**What is expected**
Find the word "section" in the listing, and copy out each line where it turns up.

**Material provided**

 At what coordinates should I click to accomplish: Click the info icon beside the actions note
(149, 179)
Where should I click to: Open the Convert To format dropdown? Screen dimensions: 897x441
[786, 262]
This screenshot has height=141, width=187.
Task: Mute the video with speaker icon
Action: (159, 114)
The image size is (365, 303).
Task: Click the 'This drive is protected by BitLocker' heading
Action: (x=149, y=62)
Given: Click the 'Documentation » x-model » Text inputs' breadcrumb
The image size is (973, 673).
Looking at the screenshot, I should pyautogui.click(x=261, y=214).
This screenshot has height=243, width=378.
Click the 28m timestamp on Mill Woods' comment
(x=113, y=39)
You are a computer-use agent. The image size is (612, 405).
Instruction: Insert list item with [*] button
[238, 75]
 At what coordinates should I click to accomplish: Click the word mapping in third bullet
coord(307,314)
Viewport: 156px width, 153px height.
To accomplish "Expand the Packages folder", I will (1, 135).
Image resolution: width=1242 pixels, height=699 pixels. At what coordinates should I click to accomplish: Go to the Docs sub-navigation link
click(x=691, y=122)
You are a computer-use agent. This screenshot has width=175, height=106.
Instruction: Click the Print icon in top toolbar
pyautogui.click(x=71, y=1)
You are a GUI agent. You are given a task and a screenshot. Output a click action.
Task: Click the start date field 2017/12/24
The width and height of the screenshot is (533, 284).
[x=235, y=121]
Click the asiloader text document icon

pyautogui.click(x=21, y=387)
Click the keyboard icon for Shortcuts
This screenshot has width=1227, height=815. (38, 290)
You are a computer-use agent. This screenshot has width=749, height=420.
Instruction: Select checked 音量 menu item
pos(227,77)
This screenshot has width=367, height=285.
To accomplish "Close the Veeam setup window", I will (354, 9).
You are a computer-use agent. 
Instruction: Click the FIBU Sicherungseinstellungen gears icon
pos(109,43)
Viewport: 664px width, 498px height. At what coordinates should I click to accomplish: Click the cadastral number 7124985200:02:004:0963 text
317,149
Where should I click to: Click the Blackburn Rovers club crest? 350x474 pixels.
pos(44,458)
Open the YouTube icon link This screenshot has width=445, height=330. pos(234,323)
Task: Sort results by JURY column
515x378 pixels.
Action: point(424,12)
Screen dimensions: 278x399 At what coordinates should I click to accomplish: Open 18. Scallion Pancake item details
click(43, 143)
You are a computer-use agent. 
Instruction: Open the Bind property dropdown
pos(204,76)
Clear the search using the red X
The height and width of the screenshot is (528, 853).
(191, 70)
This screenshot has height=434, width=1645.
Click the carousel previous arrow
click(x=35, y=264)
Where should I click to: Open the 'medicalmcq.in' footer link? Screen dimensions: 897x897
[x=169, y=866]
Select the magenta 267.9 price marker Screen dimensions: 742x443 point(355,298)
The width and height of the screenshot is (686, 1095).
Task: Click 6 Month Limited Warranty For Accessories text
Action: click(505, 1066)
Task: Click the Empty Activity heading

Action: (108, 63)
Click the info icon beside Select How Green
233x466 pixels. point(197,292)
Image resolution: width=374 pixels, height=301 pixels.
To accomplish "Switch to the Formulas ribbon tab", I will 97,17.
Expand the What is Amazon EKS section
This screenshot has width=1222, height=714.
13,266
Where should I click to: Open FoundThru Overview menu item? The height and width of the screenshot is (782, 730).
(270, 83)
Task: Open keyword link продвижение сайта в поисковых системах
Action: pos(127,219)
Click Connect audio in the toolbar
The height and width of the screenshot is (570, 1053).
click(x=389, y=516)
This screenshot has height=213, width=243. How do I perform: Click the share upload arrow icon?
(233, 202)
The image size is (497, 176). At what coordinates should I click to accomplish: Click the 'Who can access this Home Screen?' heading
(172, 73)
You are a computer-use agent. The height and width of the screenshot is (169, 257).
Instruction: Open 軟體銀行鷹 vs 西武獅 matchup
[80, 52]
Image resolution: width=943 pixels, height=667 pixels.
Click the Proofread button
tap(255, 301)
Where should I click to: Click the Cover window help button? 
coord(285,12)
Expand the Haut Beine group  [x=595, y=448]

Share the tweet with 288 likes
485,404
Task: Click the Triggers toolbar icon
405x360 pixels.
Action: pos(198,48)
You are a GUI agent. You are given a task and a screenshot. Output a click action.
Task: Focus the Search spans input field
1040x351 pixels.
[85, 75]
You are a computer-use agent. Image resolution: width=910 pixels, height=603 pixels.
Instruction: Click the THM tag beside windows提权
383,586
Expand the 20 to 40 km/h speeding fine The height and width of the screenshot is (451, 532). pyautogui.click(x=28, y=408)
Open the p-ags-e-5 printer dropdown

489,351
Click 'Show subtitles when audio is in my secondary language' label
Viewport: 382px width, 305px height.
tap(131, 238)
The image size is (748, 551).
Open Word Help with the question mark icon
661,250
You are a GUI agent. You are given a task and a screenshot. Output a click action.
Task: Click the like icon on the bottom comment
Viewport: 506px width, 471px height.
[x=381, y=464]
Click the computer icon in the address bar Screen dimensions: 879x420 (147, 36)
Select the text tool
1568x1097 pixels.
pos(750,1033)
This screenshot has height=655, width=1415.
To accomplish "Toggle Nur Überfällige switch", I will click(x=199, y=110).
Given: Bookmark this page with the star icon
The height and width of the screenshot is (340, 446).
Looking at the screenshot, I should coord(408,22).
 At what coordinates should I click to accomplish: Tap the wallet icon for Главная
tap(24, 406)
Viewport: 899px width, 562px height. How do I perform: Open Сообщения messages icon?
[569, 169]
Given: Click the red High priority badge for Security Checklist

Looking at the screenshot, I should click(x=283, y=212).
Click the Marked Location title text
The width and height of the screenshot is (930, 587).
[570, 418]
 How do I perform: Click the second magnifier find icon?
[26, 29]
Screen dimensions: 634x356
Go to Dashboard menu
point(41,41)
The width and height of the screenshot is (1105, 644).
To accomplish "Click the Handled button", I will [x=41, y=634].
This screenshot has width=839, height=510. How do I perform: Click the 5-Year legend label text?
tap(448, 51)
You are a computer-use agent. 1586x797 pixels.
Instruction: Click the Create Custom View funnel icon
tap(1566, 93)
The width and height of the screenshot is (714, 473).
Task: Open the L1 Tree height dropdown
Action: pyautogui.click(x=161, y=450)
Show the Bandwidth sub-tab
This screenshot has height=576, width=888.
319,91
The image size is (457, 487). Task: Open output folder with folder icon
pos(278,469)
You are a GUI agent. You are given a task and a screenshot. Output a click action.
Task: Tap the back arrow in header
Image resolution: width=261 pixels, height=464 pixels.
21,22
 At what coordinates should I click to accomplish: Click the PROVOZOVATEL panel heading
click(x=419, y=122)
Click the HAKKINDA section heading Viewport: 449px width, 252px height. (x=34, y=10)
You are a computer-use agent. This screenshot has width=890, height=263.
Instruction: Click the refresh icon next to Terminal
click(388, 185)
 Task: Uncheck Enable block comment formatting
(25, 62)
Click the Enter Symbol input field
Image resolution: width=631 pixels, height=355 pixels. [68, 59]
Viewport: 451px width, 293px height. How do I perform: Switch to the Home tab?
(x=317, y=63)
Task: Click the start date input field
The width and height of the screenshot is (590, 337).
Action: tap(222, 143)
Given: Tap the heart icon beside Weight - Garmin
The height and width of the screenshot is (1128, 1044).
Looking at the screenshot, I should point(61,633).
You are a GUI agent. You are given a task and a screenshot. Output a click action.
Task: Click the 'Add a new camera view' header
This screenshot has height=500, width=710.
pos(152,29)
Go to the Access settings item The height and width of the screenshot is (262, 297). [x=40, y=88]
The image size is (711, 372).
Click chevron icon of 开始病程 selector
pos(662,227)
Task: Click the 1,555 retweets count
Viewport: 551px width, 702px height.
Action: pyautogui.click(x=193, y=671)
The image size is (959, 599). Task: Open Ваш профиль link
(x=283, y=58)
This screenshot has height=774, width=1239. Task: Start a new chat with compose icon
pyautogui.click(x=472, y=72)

**Solution to this problem**
Expand the What is Amazon EKS section
Click the HAKKINDA section heading Viewport: 449px width, 252px height. (x=34, y=10)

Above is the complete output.